Forty minutes into Rangers' mortifying night at Ibrox, Djeidi Gassama won a corner at the Broomloan Stand end and his manager, Russell Martin, applauded on the sideline. The sound of one man clapping was deafening.
Rangers trailed 3-0 at the time, there had been multiple outbreaks of booing and scores of people had already headed home.
When Ibrox turns on its own like this, there's a temptation to put in the earplugs and don the crash helmet. It ain't pretty.
It's as visceral as it gets; loud and vicious, words coming like blades, capable of cutting their target in half. A corner might have done it for the manager, but it wasn't doing it for the masses.
This was in the post, though. Under Martin, Rangers have one way of playing and stout defending isn't a part of it. Not yet at any rate.
Caution is thrown to the wind. Everybody is on the front foot. There's little midfield or defensive discipline, none of the cynicism that you need, little of the physical strength and none of the commanding authority.
They could have shipped five or six in this game.

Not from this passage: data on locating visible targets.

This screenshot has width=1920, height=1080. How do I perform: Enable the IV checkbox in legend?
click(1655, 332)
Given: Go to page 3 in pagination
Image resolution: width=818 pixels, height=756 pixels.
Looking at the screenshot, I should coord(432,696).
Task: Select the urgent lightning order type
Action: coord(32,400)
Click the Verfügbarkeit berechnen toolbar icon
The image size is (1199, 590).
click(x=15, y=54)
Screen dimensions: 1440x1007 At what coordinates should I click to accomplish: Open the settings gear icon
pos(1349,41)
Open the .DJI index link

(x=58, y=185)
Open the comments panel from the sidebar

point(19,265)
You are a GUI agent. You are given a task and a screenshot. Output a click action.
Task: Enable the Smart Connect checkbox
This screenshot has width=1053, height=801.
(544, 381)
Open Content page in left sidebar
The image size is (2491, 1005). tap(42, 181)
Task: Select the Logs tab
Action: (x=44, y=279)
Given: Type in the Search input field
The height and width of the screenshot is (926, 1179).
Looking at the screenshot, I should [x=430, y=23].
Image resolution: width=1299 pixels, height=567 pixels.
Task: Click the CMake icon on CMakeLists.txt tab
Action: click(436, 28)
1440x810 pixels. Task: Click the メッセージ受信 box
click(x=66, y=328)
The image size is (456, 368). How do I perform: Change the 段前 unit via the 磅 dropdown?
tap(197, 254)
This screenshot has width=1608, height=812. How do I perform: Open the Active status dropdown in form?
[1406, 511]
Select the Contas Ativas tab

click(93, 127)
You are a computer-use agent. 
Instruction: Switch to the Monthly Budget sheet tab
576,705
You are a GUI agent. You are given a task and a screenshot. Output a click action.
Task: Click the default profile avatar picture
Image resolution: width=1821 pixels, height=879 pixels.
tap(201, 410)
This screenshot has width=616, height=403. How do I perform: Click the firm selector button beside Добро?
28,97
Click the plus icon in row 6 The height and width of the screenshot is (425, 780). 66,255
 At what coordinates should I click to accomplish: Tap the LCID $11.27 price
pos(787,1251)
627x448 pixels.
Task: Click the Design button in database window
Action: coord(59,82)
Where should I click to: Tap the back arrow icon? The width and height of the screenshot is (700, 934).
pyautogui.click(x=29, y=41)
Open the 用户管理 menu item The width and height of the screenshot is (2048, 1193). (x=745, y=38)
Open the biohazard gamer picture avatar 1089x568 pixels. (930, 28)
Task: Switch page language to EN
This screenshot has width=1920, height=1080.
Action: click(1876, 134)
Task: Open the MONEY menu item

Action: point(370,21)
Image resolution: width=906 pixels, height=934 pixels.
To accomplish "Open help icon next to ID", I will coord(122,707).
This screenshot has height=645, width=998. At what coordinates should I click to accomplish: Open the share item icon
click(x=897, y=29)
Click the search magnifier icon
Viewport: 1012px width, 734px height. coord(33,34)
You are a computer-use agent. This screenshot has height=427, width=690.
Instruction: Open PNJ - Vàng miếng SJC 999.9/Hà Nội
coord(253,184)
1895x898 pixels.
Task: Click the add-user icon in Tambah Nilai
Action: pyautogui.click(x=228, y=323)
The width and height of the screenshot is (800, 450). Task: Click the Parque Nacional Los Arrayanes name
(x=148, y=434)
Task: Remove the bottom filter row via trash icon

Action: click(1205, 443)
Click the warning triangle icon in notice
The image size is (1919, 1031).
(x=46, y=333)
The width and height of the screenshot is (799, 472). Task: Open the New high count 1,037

Rangers had negotiated ties with Panathinaikos and Viktoria Plzen in previous weeks and, while there was praise for getting through, the realists weren't blind to the luck they experienced along the way.
Poor defending unpunished. Crosses not headed away. Runners not picked up. A goalkeeper making save upon save. Space given up. Attackers missing sitters. Chickens tend to come home to roost, though.